Cependant, le couple ne pourrait pas se payer cette assurance vie en si peu de temps sans toucher à son REER.
« Une assurance vie, ça coûte cher, il faut vraiment que ce soit une nécessité », insiste Sylvain B. Tremblay.
« Un cas où l’assurance vie est importante, voire nécessaire, c’est quand les biens ne sont pas liquides, explique-t-il. Pensez à ceux qui se construisent un parc immobilier en finançant les immeubles à 80 %. Lors du décès, si les défunts ne sont pas assurés, la succession doit payer l’impôt sur le gain en capital calculé à la date du décès. Si la valeur d’un immeuble a grimpé de 100 000 $, la succession devra probablement le vendre pour payer la facture. »
« Dans le cas qui nous occupe, tout est liquide. Le couple ne met personne dans l’embarras », souligne-t-il.
Paul et Lucie ont déjà un montant total d’assurance vie de 380 000 $ non imposable, qui sera versé à la succession avec les CELI. Le total couvre amplement l’impôt à payer.
Sylvain B. Tremblay rappelle également que le couple a déjà épargné de l’impôt en prenant des REER.
« Quand on souscrit à une assurance vie, il y a une forte composante émotive, soulève-t-il. On n’est pas dans la logique ici. »
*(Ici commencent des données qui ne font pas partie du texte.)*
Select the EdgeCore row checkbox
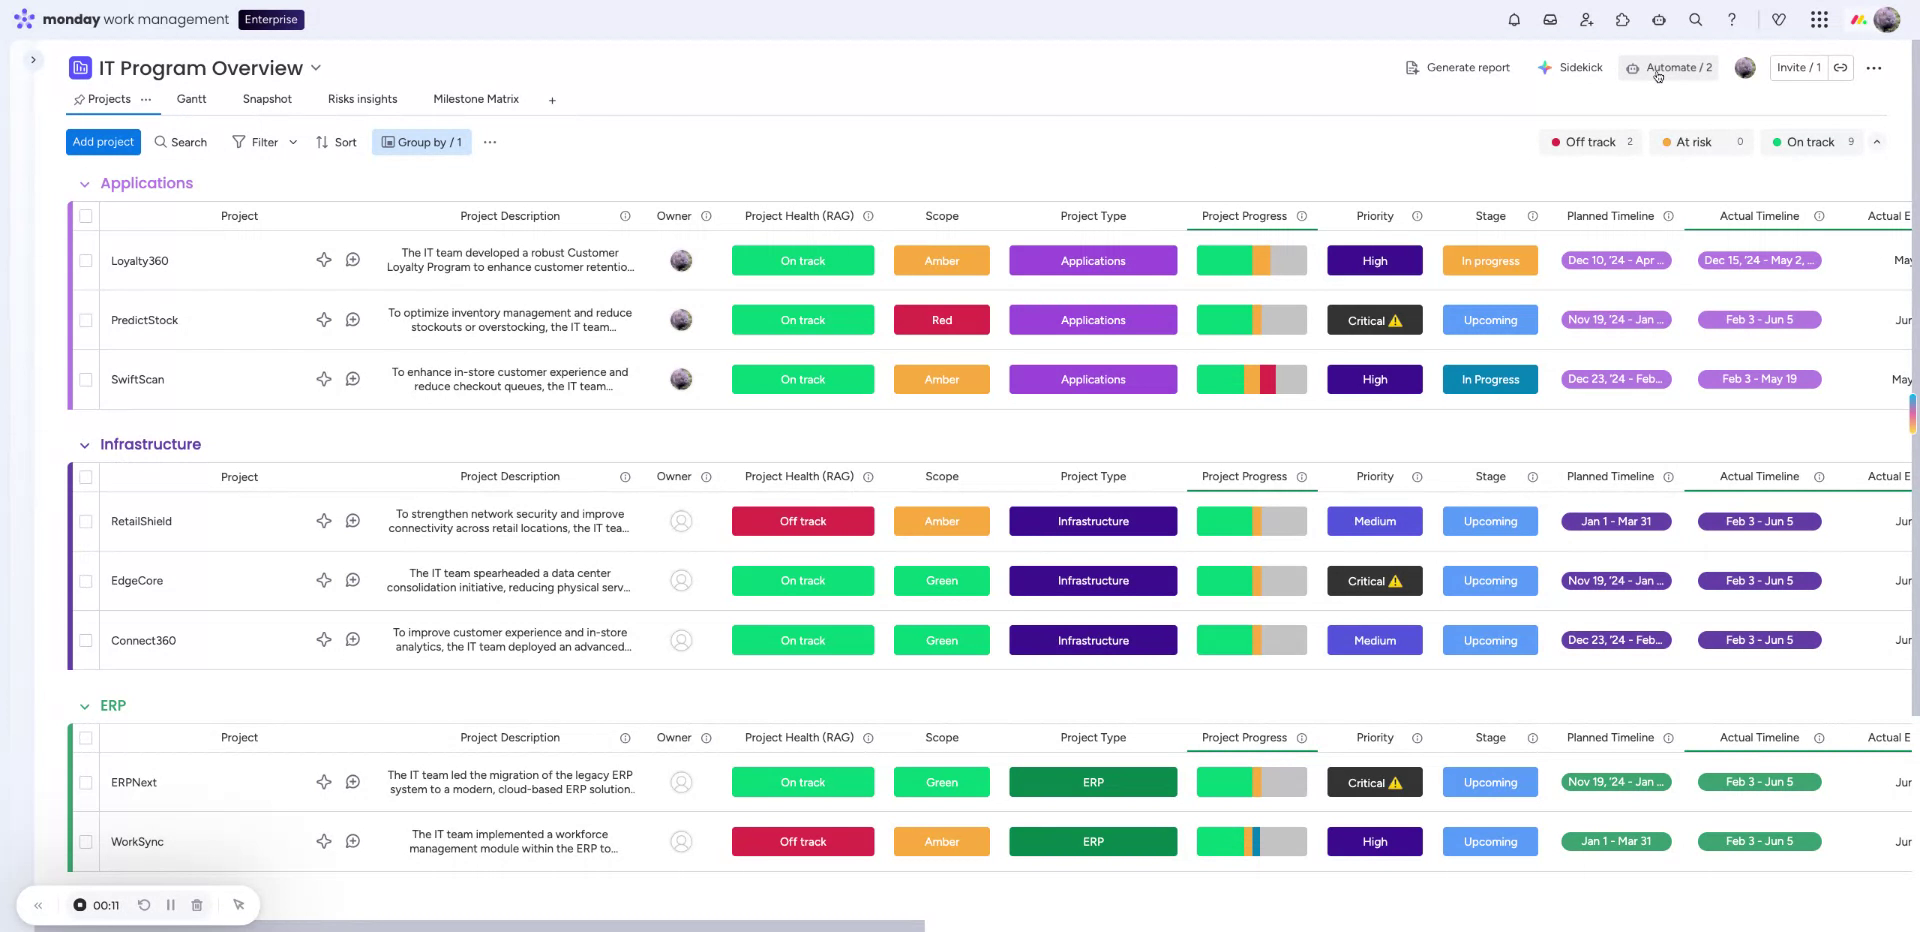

« Si le couple veut absolument laisser plus d’argent aux enfants, il pourrait choisir d’économiser 10 000 $ par année et de faire fructifier l’argent à l’abri de l’impôt dans un CELI. » Avec un rendement de 3 %, ils auront accumulé 288 000 $ dans 20 ans, quand Lucie aura 80 ans.
« Le couple pourrait aussi suggérer à ses enfants de prendre une assurance vie pour eux, le père et la mère, et bénéficier de la prime à leur décès. »
*Bien que le cas mis en lumière dans cette rubrique soit réel, les prénoms utilisés sont fictifs.